Il y a encore quelques années les technologies ne semblaient pas aptes à supporter la vision des RH les plus digitalement matures. Aujourd’hui, je pense que la grande majorité n’est pas culturellement prête à tirer 100% de ce qui existe.
C’est donc chez IBM, ADP ou encore Talentsoft que j’ai été valider certaines de mes convictions et j’ai trouvé avec plaisir des réflexions qui ont une vraie consistance.
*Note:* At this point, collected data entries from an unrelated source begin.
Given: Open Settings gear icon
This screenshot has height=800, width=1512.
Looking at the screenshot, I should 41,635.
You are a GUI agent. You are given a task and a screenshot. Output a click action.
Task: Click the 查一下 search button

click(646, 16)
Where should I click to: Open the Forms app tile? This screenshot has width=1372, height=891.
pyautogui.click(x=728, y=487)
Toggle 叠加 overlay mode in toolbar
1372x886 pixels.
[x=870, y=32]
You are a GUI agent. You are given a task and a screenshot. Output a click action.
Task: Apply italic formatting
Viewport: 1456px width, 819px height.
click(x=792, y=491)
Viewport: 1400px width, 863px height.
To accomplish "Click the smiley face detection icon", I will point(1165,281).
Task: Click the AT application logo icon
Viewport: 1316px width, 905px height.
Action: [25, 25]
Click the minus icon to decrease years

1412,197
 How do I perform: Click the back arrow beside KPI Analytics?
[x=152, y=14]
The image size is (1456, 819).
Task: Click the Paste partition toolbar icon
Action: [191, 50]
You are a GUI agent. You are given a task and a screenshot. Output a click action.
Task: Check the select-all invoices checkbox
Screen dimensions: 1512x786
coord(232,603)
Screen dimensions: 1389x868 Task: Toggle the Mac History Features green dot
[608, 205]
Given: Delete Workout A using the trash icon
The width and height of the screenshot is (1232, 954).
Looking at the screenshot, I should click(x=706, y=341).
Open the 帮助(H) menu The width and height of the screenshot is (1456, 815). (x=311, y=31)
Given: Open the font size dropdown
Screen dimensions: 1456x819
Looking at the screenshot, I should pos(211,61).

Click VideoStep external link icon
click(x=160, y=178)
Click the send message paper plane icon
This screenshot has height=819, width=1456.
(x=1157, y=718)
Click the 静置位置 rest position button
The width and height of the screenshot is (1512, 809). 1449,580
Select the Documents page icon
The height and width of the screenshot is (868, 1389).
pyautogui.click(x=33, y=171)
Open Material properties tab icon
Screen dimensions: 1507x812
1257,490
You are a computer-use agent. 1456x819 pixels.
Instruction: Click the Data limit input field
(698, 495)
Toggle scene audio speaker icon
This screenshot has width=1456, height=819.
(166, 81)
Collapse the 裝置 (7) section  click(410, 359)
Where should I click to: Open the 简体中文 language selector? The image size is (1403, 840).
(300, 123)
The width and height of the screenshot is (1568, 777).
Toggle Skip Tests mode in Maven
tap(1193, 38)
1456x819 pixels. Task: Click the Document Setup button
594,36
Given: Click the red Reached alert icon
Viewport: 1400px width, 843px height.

Dans de prochains billets on parlera donc de la consumérisation de la fonction RH, de marketing et du futur du travail, d’expérience employé et candidat. En espérant que ces sujets remplacent la tuyauterie dans les keynotes en 2016 (25 et 26 octobres 2016 pour être plus précis).
Les technologies changent, c’est un fait, mais les cultures et pratiques RH sont révolutionnées encore davantage. Il aurait peut être été bon de donner davantage de points de repères sur ce point.
J’ai déjà une bonne nouvelle…avant même de parler de Paris en 2016, j’ai eu une très bonne discussion avec l’organisation qui m’annonçait que dès l’édition de Londres en mars prochain, les sujets liés au futur du travail et à la transformation des HR allaient retrouver une place de choix et que les keynote allaient retrouver le niveau et l’orientation qu’on leur a connu à Amsterdam. J’applaudis le retour à l' «ancien» format et vous donne rendez-vous en mars…
Bertrand Duperrin est Digital Transformation Practice Leader chez Emakina. Il a été précédemment directeur conseil chez Nextmodernity, un cabinet dans le domaine de la transformation des entreprises et du management au travers du social business et de l’utilisation des technologies sociales.
Il traite régulièrement de l’actualité social media sur son blog.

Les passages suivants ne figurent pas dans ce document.